Per essere belle eravamo belle e giovani, al limite, se un po’ bruttine, si imparava, come già detto, a suonare la chitarra. E passo dopo passo si creava quel futuro di libertà ed eguaglianza che ritenevamo indispensabile per la vita di tutti. Non sono per quella delle donne con gli uomini, ma per tutti quelli che venivano considerati marginali alla società in cui stavamo prendendo parte.
Ricordo una sera ai “Do Farai” che mi insegnò più di un compendio sull’emancipazione della donna e sulle possibilità che avevamo per le nostre lotte future. C’era Mao con un amico barbuto, che si era rintanato vicino al mio angolino nascosto conversando liberamente, con l’idea di non essere ascoltati.
Mao veniva chiamato così perchè era uno dei leader della rivolta studentesca, ovviamente era diminutivo di Maurizio, ma anche perchè quel nome faceva pensare alla “rivoluzione culturale” cinese.
“Sai perchè io vengo qui tutte le sere?” chiedeva Mao all’amico barbuto “La vedi quella biondina sulla sinistra? Ecco, mi piace un sacco. Devo trovare il modo per parlarci. Stasera parlerò dei Comitati Unitari di Base, che fa sempre effetto, e poi me la faccio presentare…”.
Non ricordo come finì la cosa, a dire il vero non mi interessava, quello che in quel momento avevo compreso era che la “rivoluzione” a me interessava a prescindere da chi ne parlasse e che mai mi sarei messa in mostra, in quel circo, per conquistare un ragazzo. Insomma le mie motivazioni erano serie e fondate e che quelle dei “leader massimi” non erano migliori o più valide delle mie.
Parlar di politica per farsi belli con le ragazze, non era ancora un difetto delle ragazze nei confronti dei maschi. Tutte noi sapevamo che gli uomini temono le donne intelligenti e spigliate e quindi se volevi acchiappare dovevi, se ci tenevi, trovare un altro sistema. E sia chiaro da quando ho iniziato a parlare, io non ho mai smesso 🙂 succeda quel che succeda e quell’altro sistema non l’ho mai utilizzato.

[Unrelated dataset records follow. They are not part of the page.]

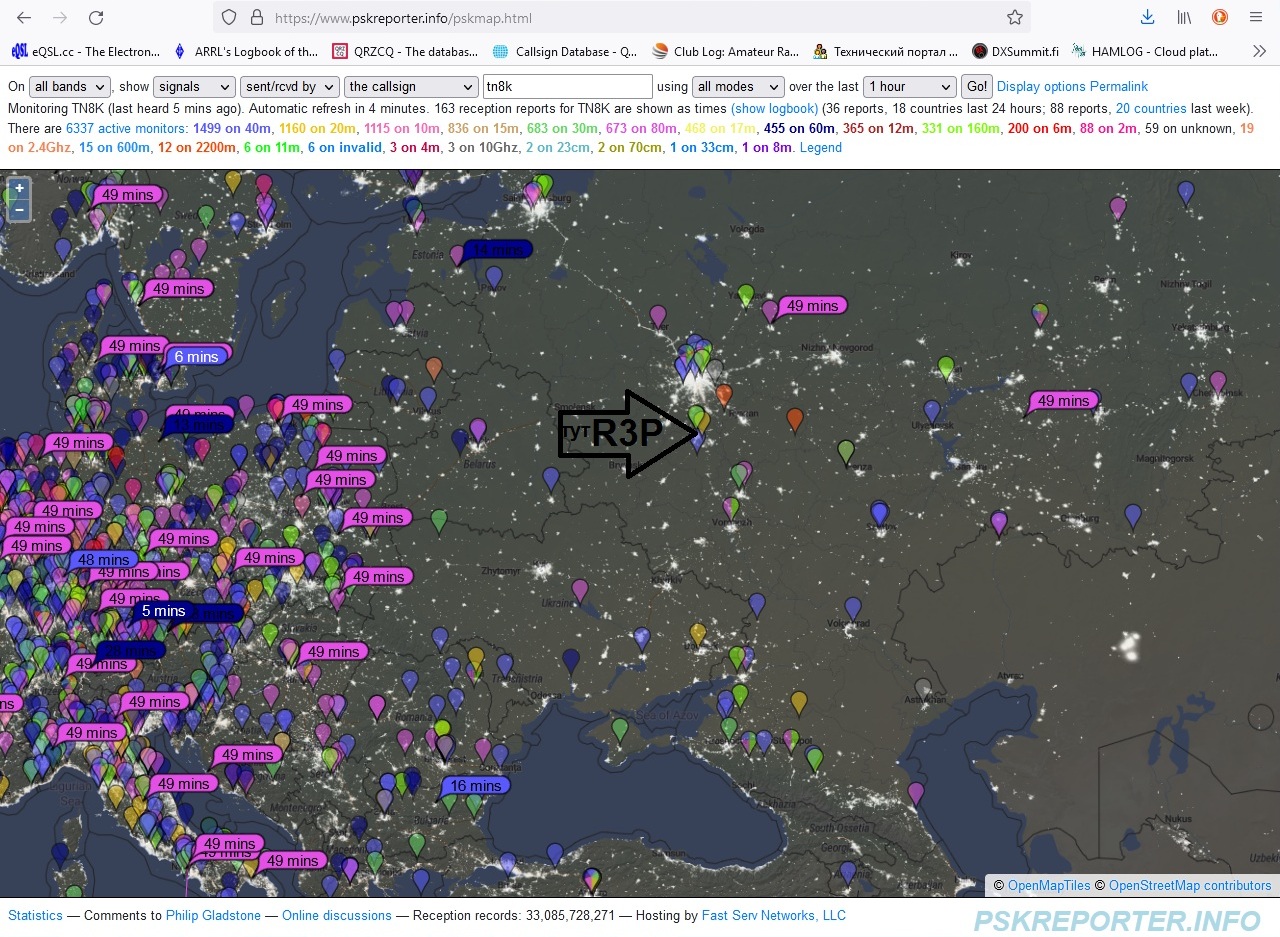Open the 'all modes' dropdown
The width and height of the screenshot is (1280, 937).
click(x=738, y=87)
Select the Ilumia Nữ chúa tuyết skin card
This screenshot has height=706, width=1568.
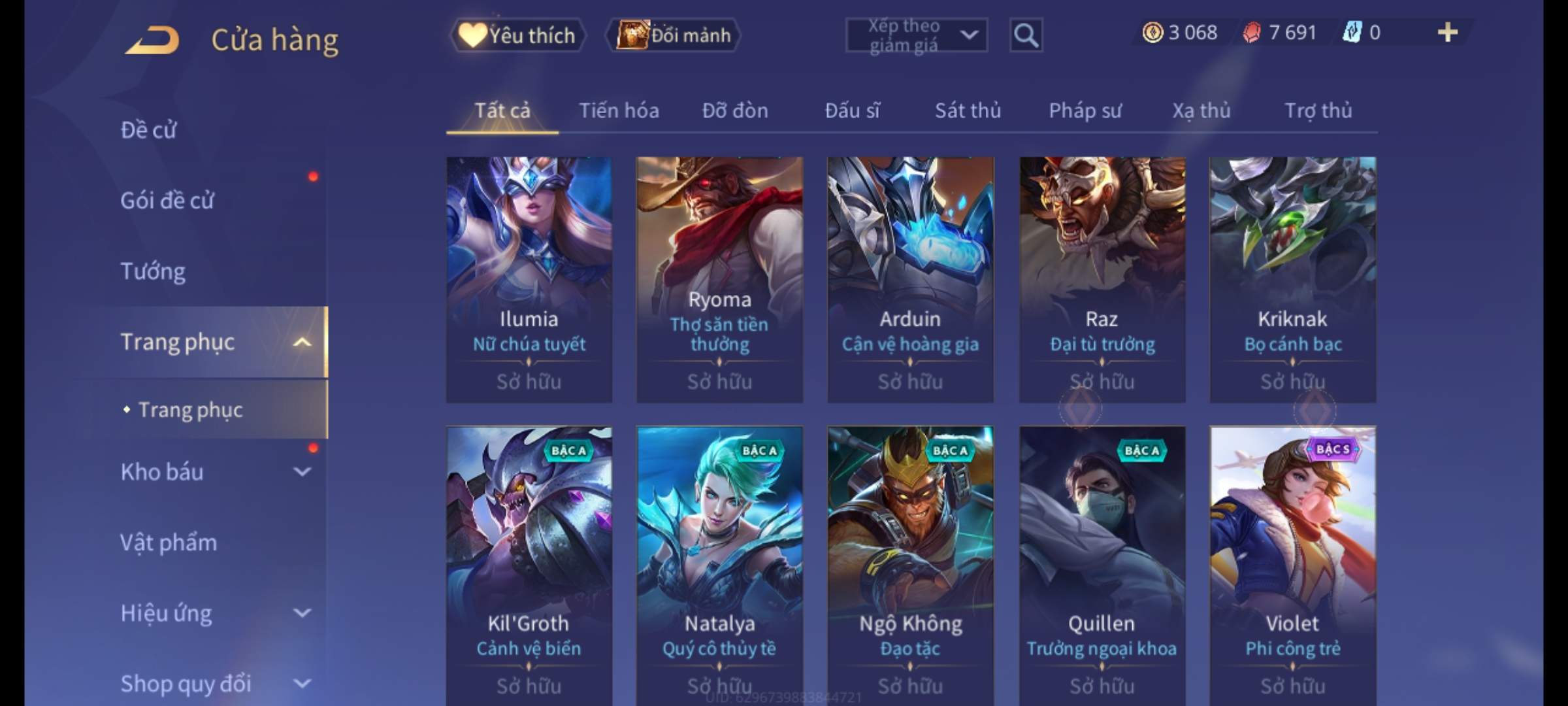click(x=529, y=280)
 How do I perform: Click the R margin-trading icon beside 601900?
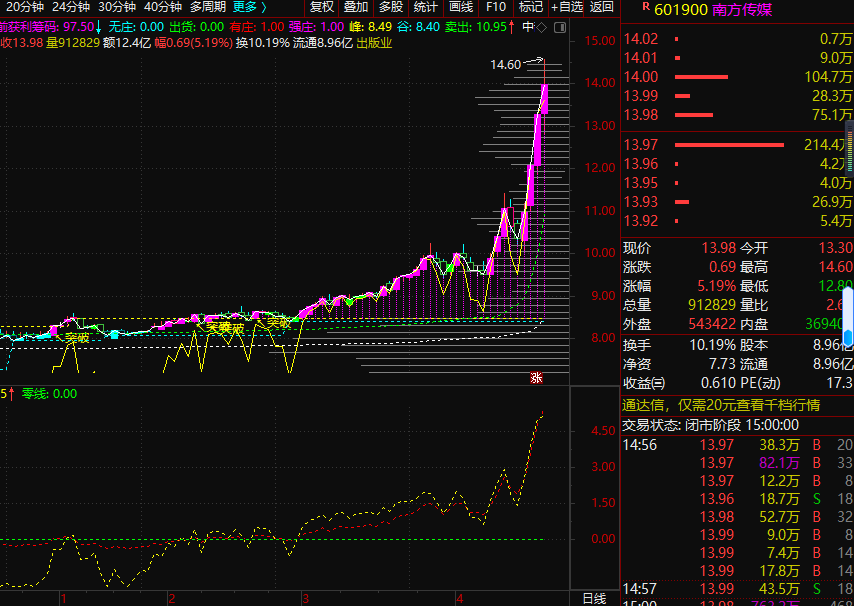645,8
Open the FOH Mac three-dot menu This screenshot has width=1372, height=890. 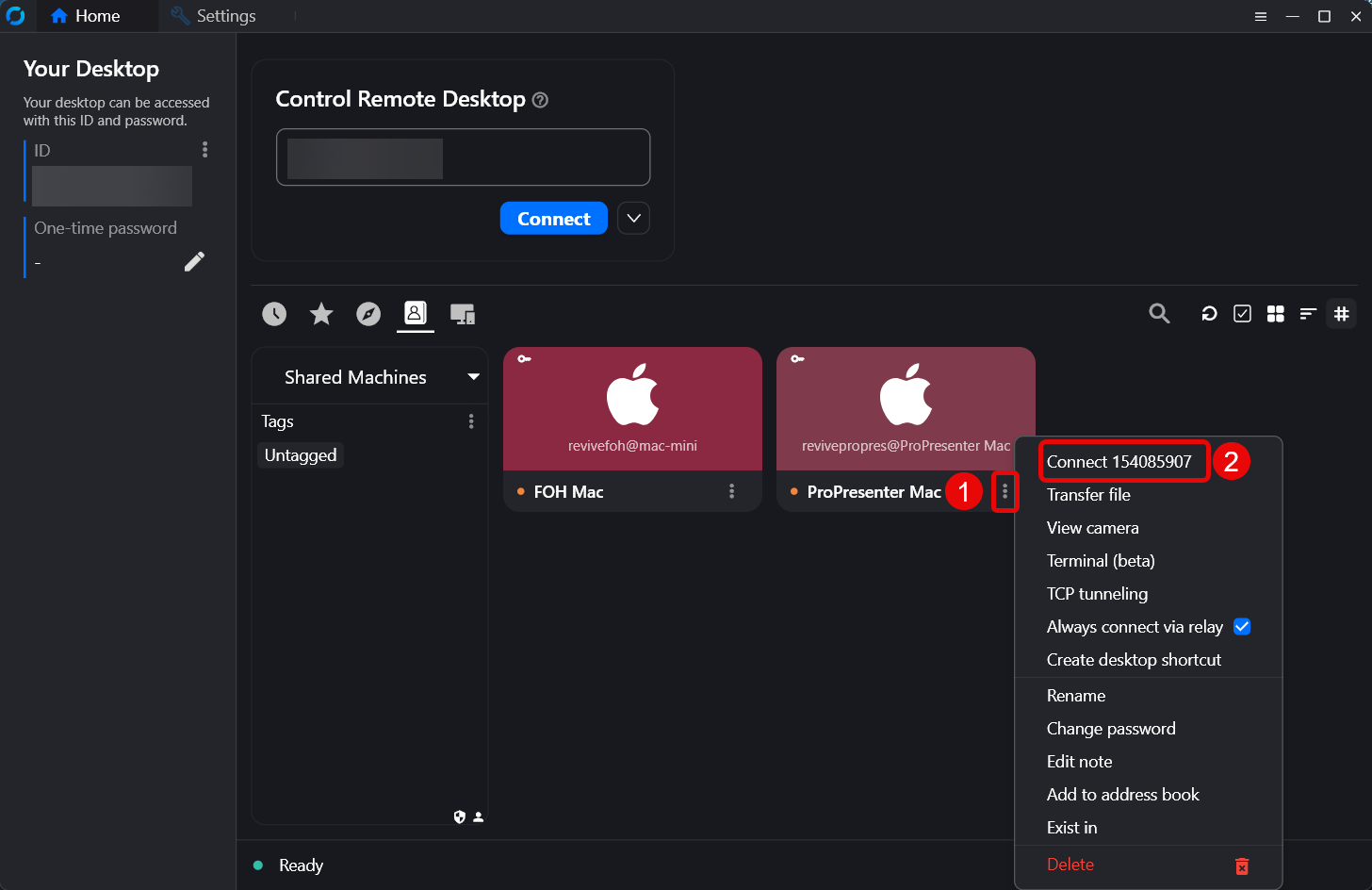pyautogui.click(x=731, y=491)
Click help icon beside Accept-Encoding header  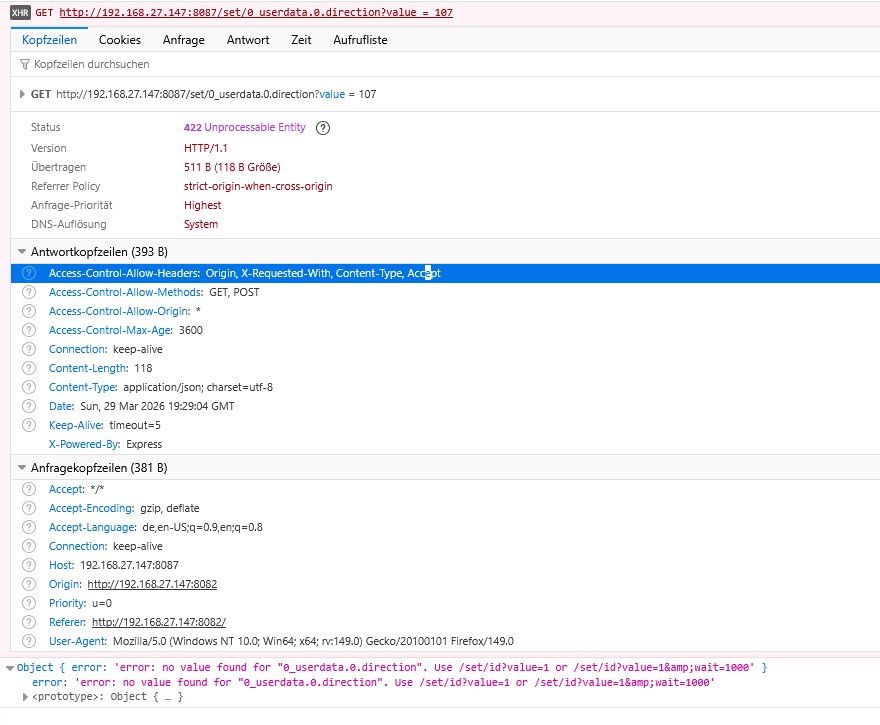[29, 508]
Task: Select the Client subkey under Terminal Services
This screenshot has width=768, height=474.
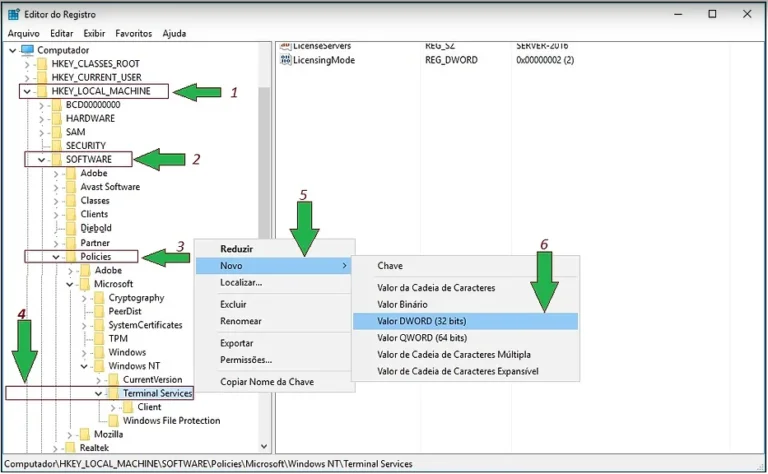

Quel che successe nel dopo “Do Farai” è storia personale ma anche Storia Generazionale. Molte disillusioni, passi in avanti di corsa e brusche stoppate. Successivamente anche tanti passi indietro, con tante storie di lotta e anche tanti morti. Ormai molti giochi sono stati fatti e molte conquiste sono messe in discussione e non solo le conquiste delle donne per le donne.
La mia vita personale fu sufficientemente coerente, con qualche divagazione perchè sono un essere umano prima di essere donna. Ho sbagliato, rimediato e risbagliato… perchè questa è la vita. Sono femminista quando mi accorgo che noi donne non siamo trattate alla pari, e sono incazzata quando vedo le ingiustizie che travalicano il genere, praticamente sono una femminista incazzata a tempo pieno, ma amo la vita e il dono dell’altro sesso che sa rendere più divertente questo mondo a volte un po’ triste.
Se questo è essere donna, io lo sono. Se questo è essere una “vera signora” io continuerò a non esserlo o almeno a rifiutare una simile etichetta. Se non altro per l’odio che ho di andare dal parrucchiere e dall’estetista. Compro scarpe comode, che comode non sono mai a sufficienza e abiti che mi facciano sentire completamente a mio agio. Piaccio? Non so, non credo e se piaccio non è certo per questi ornamenti. Garantisco però, che so parlare ed ascoltare, se necessario, e ho il senso del ridicolo e del limite, cosa poco comune di questi tempi.
Amo sempre la Politica, ma quella con la P maiuscola. Quella di oggi ha la p minuscola, come sono minuscoli gli uomini e le donne che la praticano. Salvo qualche rarità, ma questo è un capitolo a parte, e ovviamente a prescindere dal genere.